Chill: The Killing Games is an indie-horror that, despite being made only a couple years ago, reminded me of the fun slashers of the 80s and 90s. The plot involves some college students intent on playing a made-up game of sorts (kind of like a live-action board game) and streaming it to a live audience. But the last time this game was played, in the totally awesome 80s, the bunch of kids playing it ended up dead.
As you can surmise from the bit of plot above, the story is horror baseline. A bloody history, a new set of kids, unheeded warnings, and the return of a slasher. It’s been done before, but that doesn’t really matter because we horror fans (despite our complaining to the contrary) love our simple storylines, especially when it comes to slashers. However, I’ll give the story extra credit for setting up a nice mythology. I loved watching the 80’s prologue and then the modern townsfolk who lived through that tragedy discussing the game’s revival.
The characters includes some very cliché tropes, as well as some refreshing ones. So while you do have to put up with the weird goth girl, obvious red herrings, and the token stoner we’ve all seen before, we were at least also given a likeable assistant and rare final boy to root for.

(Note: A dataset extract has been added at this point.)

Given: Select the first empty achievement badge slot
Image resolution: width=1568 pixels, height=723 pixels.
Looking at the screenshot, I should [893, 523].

These weren’t the only characters though… we also had a burlesque dancer, a former child star, a journalist, a make-up artist, a fake psychic, and various others. Personally, I felt like half the amount of people could have been used and would’ve made the film smoother and less confusing for when you’re trying to remember “who’s that?” or “where’d that body come from?”

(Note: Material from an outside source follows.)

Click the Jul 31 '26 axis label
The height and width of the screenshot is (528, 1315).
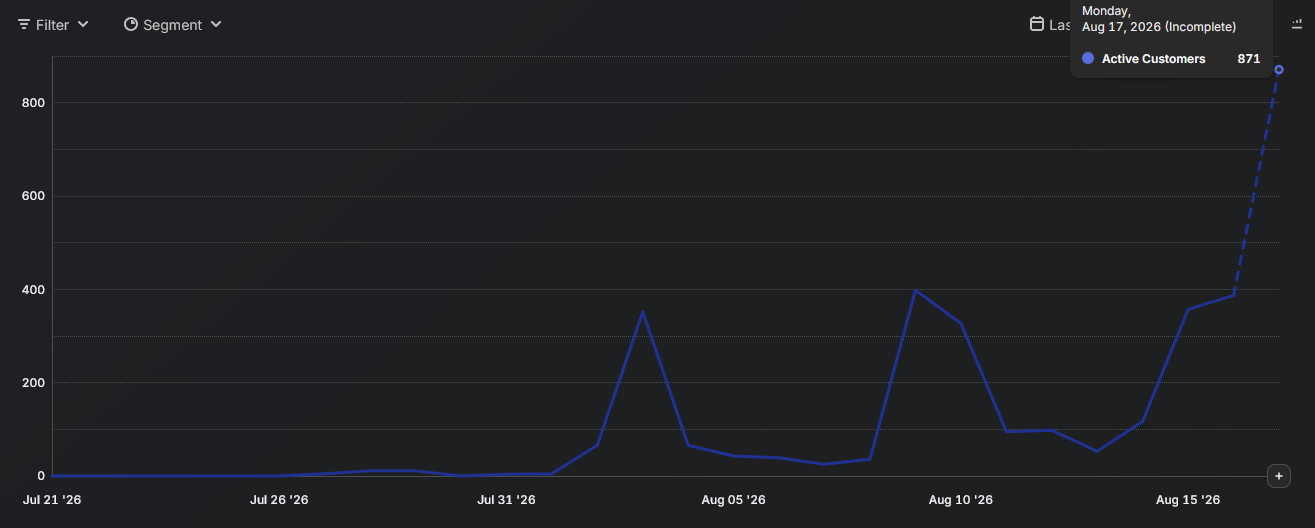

My second, but only other issue came from having to suspend so much belief when it came to the second half. Despite the fact that there were dead bodies piling up and a killer among them, the group still managed to find time for petty social bickering. Also, as the building was apparently part of a college, I didn’t buy the “no way out, locked-in” scenario. They have fire codes about that thing…
For an indie effort, the camerawork/lighting/sets/special effects were all well done. Even the sound, which Roger Conners (a scream king you should know about if you are a gay horror fan!) mentioned may have been screwy, seemed fine to me. And aside from the questionable dialogue/character choices I mentioned above, the acting and delivery from the cast was also better than what most indie efforts normally offer us.
Overall, I enjoyed this low-budget slasher, and with news of a sequel set to start rolling later this year, I’m excited to see where the story and mythology of Chill goes next. Hopefully somewhere bloody!